++++ INFORMATION GIVEN ++++

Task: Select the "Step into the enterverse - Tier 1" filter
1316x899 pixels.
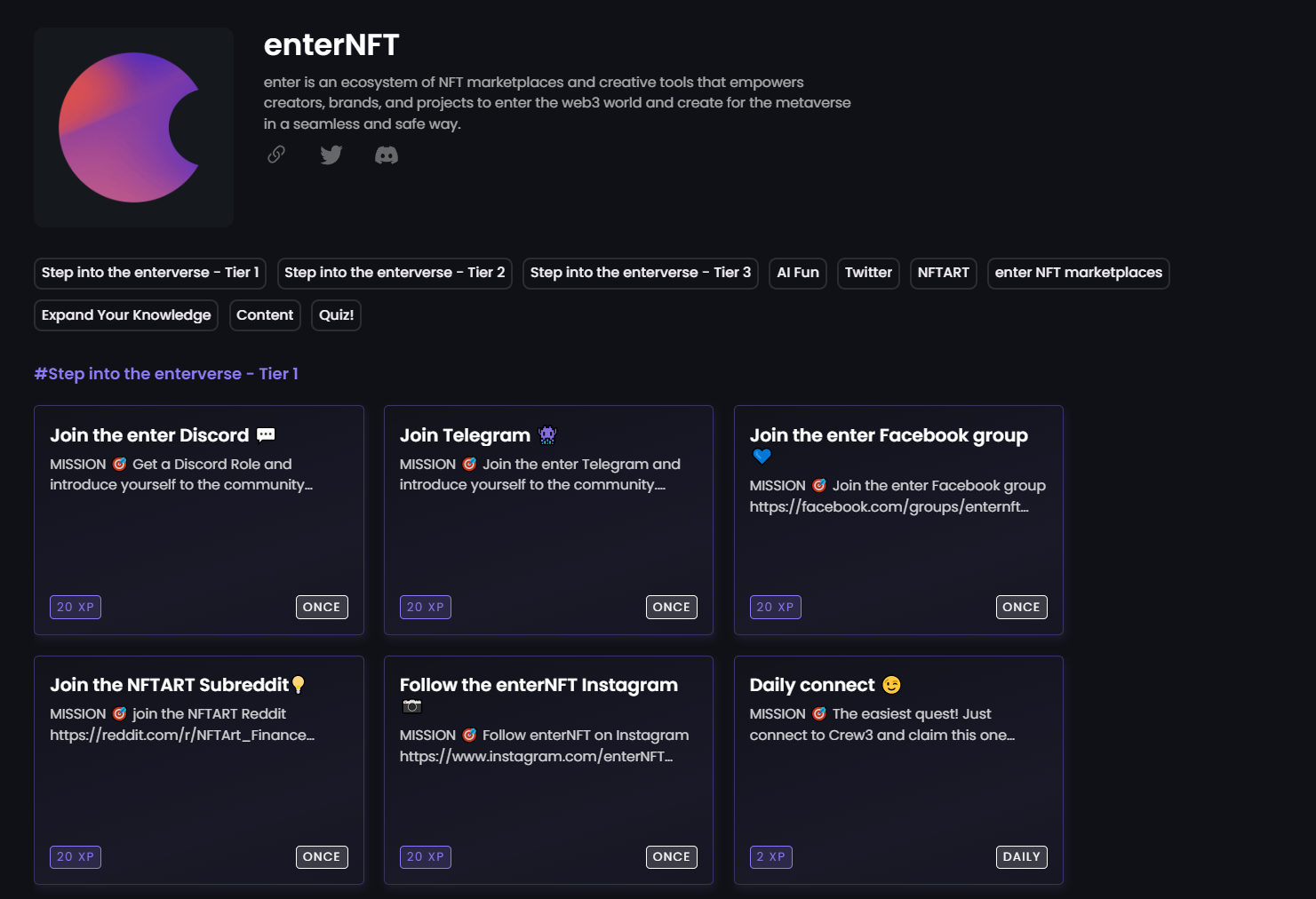Action: tap(149, 273)
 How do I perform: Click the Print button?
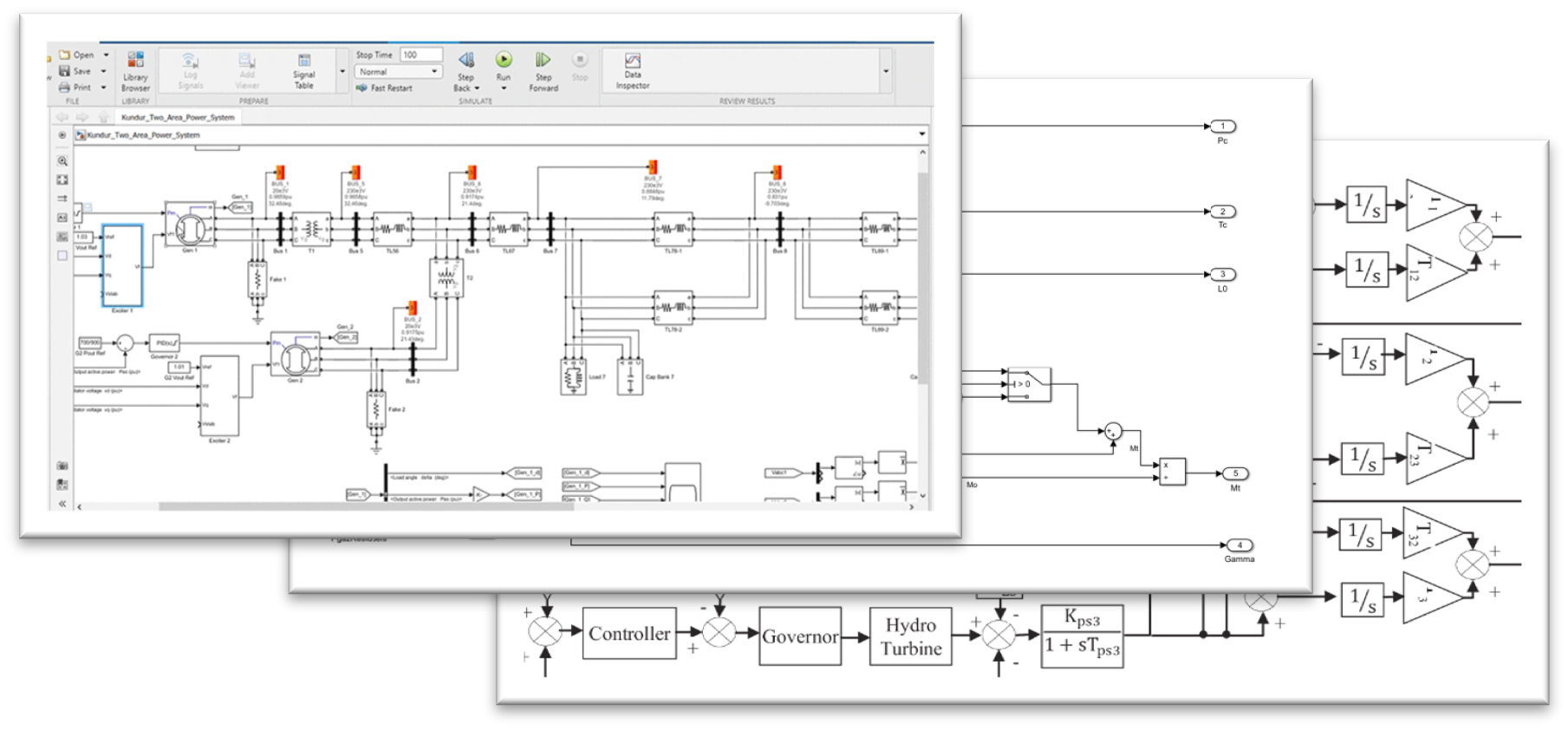pos(75,88)
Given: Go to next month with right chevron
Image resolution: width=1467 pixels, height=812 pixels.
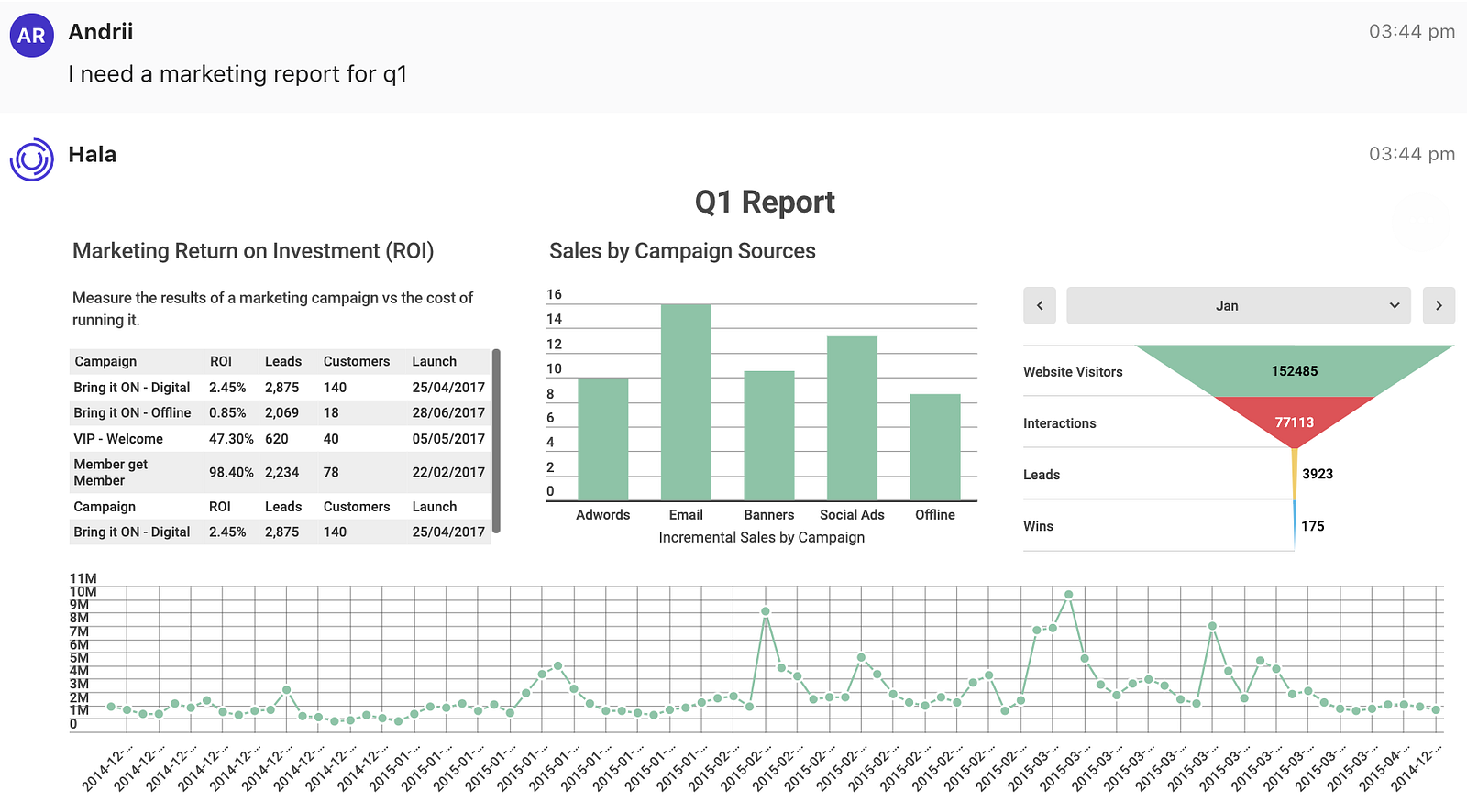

++++

▶ WORK TO BE COMPLETED
Please copy the data above word for word, but only from the line that contains "1316x899 pixels." through the final line, both included, and without the pictures.

▶ EXERCISE SOLUTION
1316x899 pixels.
Action: tap(149, 273)
 How do I perform: Click the Print button?
pos(75,88)
Given: Go to next month with right chevron
Image resolution: width=1467 pixels, height=812 pixels.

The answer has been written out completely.